### Exercice A
Recopiez le passage de l'entretien qui commence par les mots contenant « Les dernières semaines » et se termine par « prendre ma qualif. ».
### Exercice B
D'après l'entretien, indiquez par oui ou par non si chaque affirmation est conforme au texte, et citez à l'identique les mots qui permettent de trancher. (i) La personne interrogée a encore un entraîneur aujourd'hui. (ii) Pendant les dernières semaines de préparation, la personne interrogée avait moins peur. (iii) La rage dont parle la personne interrogée peut se provoquer à volonté.
### Exercice C
Reprenez l'entretien sur la préparation à la qualification à la suite de sa dernière phrase et rédigez la réponse à la question qui le termine.

### Passage extrait
Les dernières semaines de préparations ont été dures mais j’avais l’impression d’avoir retrouvé l’envie, en tout cas j’avais moins peur, et je voulais prendre ma qualif.

J’ai essayé de bousculer et provoquer des choses pour retrouver cette rage qui me fait devenir plus fort mais elle ne se provoque pas comme ça, elle est là ou pas…

Et ton entraîneur actuel, quelle est son analyse? 

Aujourd’hui je n’ai plus d’entraineur, mais sur le moment on a dit,  « c’est le haut niveau, on a tenté, on sait que tu avais le niveau mais malheureusement c’est comme ça. »

Avec ton principal objectif qui tombe à l’eau comment envisages-tu l’année 2020 et les suivantes? Penses-tu aux JO de 2024?

### Lignes de données
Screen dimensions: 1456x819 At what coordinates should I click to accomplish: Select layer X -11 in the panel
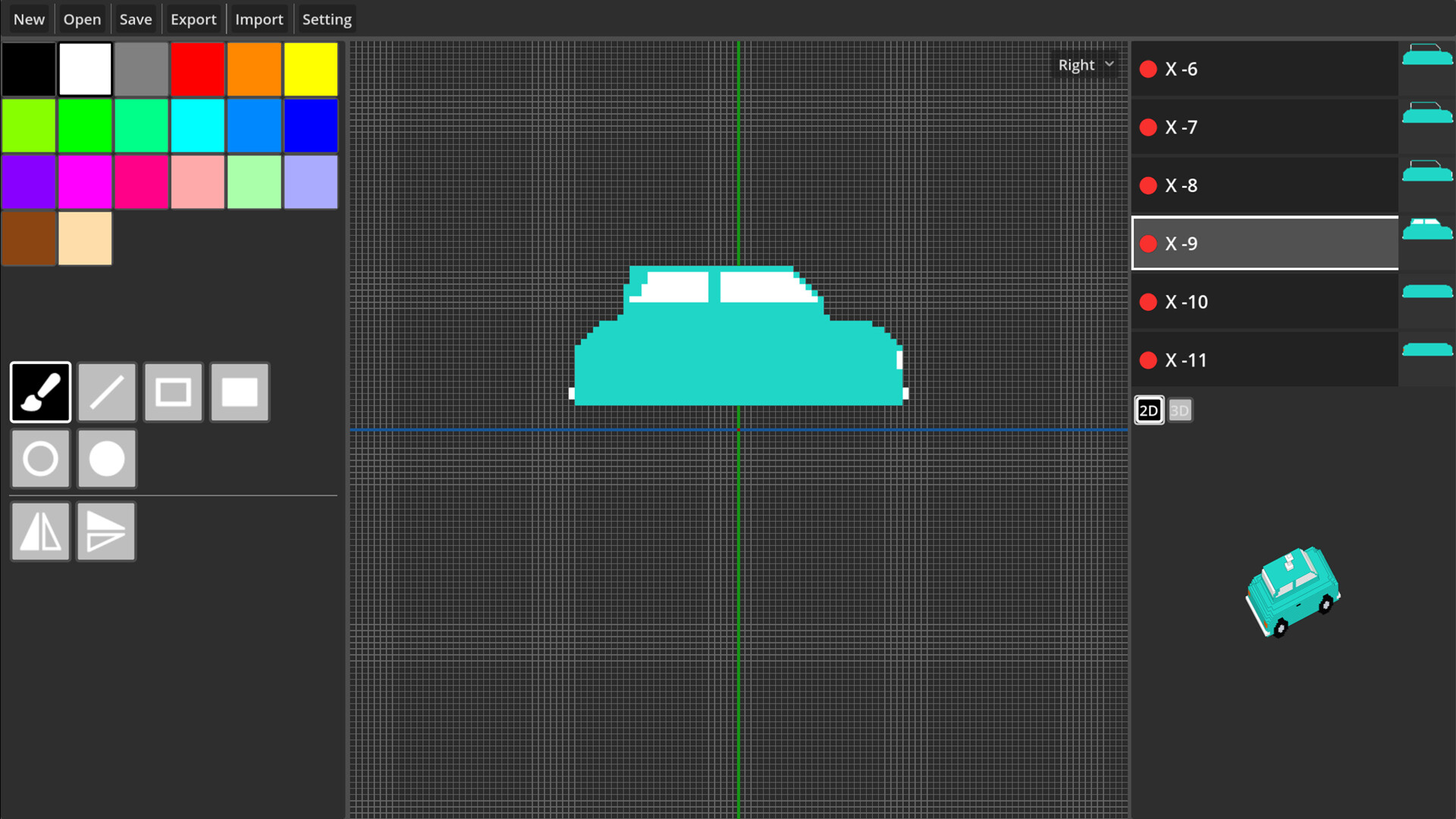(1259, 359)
==
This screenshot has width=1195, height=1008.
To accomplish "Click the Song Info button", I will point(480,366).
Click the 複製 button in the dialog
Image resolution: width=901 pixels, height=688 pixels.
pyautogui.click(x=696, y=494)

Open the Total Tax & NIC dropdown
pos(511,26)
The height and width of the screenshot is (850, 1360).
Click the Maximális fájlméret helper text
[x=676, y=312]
...
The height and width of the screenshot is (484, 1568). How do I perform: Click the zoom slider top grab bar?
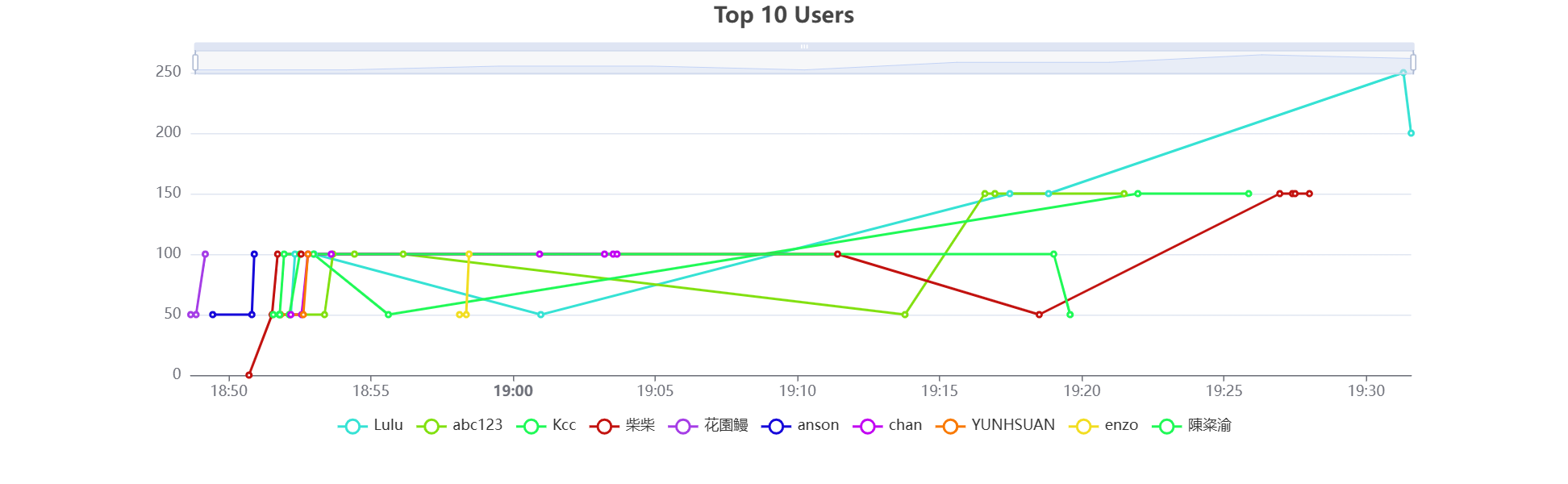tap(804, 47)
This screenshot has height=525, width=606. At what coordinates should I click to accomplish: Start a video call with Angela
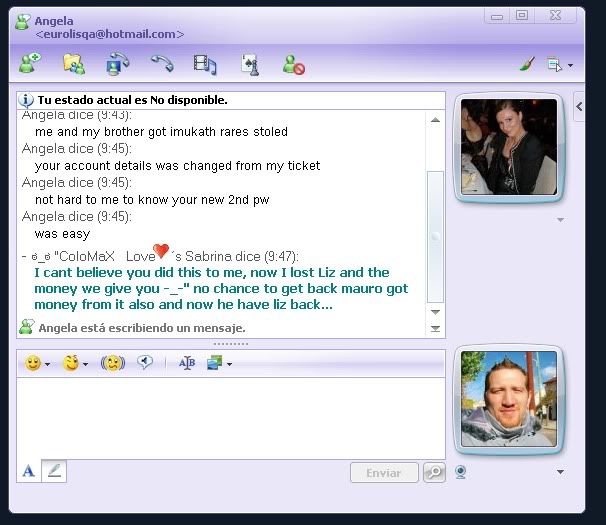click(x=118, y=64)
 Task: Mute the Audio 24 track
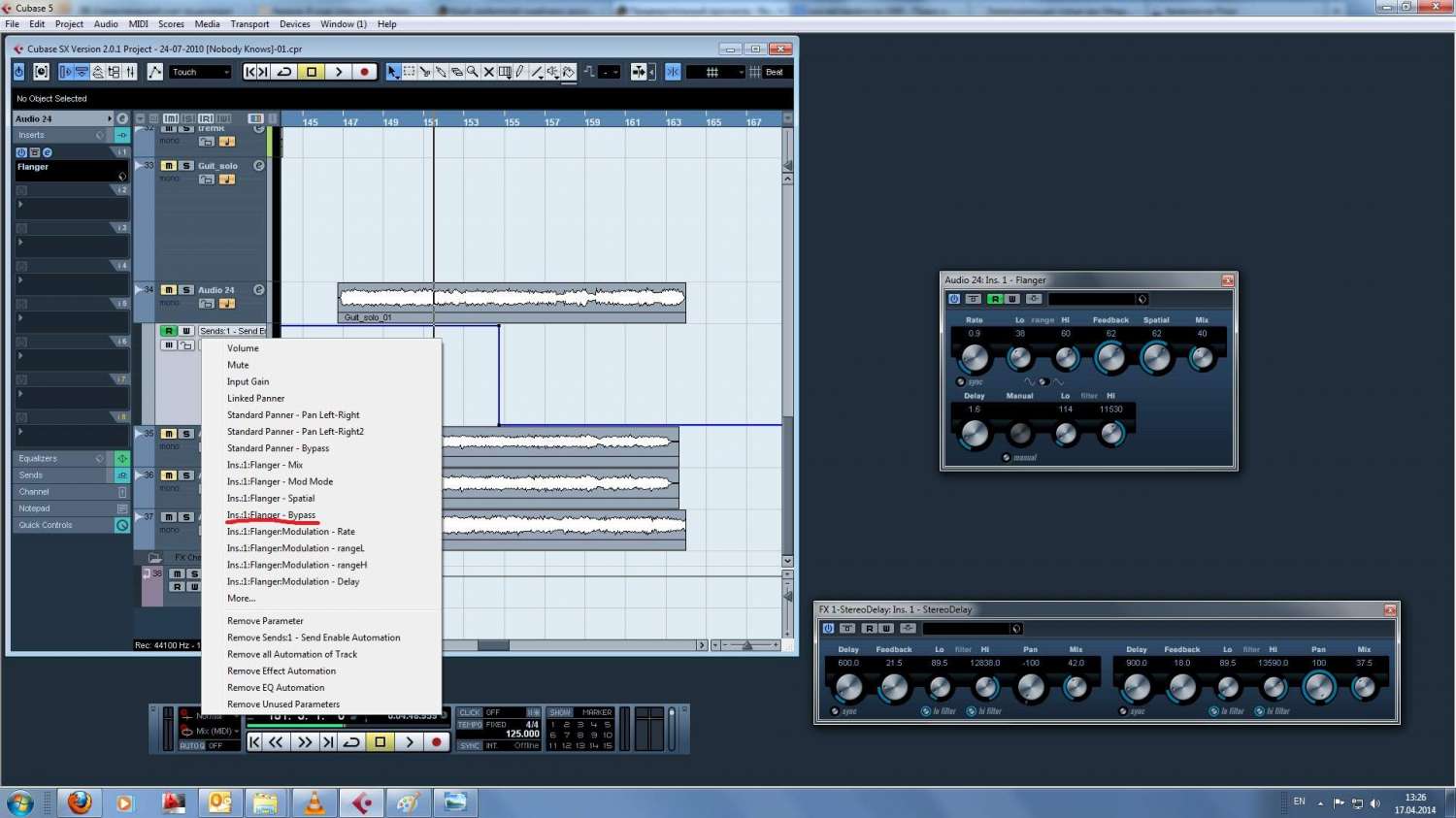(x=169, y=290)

### Corrigé A
Les dernières semaines de préparations ont été dures mais j’avais l’impression d’avoir retrouvé l’envie, en tout cas j’avais moins peur, et je voulais prendre ma qualif.

### Corrigé B
(i) Non : « Aujourd’hui je n’ai plus d’entraineur »
(ii) Oui : « en tout cas j’avais moins peur »
(iii) Non : « elle ne se provoque pas comme ça, elle est là ou pas »

### Corrigé C
Pour le moment je suis en roue libre, j’ai fait une petite pause mais je vais reprendre la grimpe assez vite, je ne vais pas m’entrainer comme les années passées, j’ai besoin de souffler, 2020 sera une année de transition pour moi, mais j’ai quand même un titre de Champion de France de bloc à récupérer, l’idée est de maintenir un maximum le niveau que j’avais il y a 1 mois, grimper un peu plus dehors, et a la fin de l’année je vous annoncerai que Paris c’est une ville importante pour moi !!!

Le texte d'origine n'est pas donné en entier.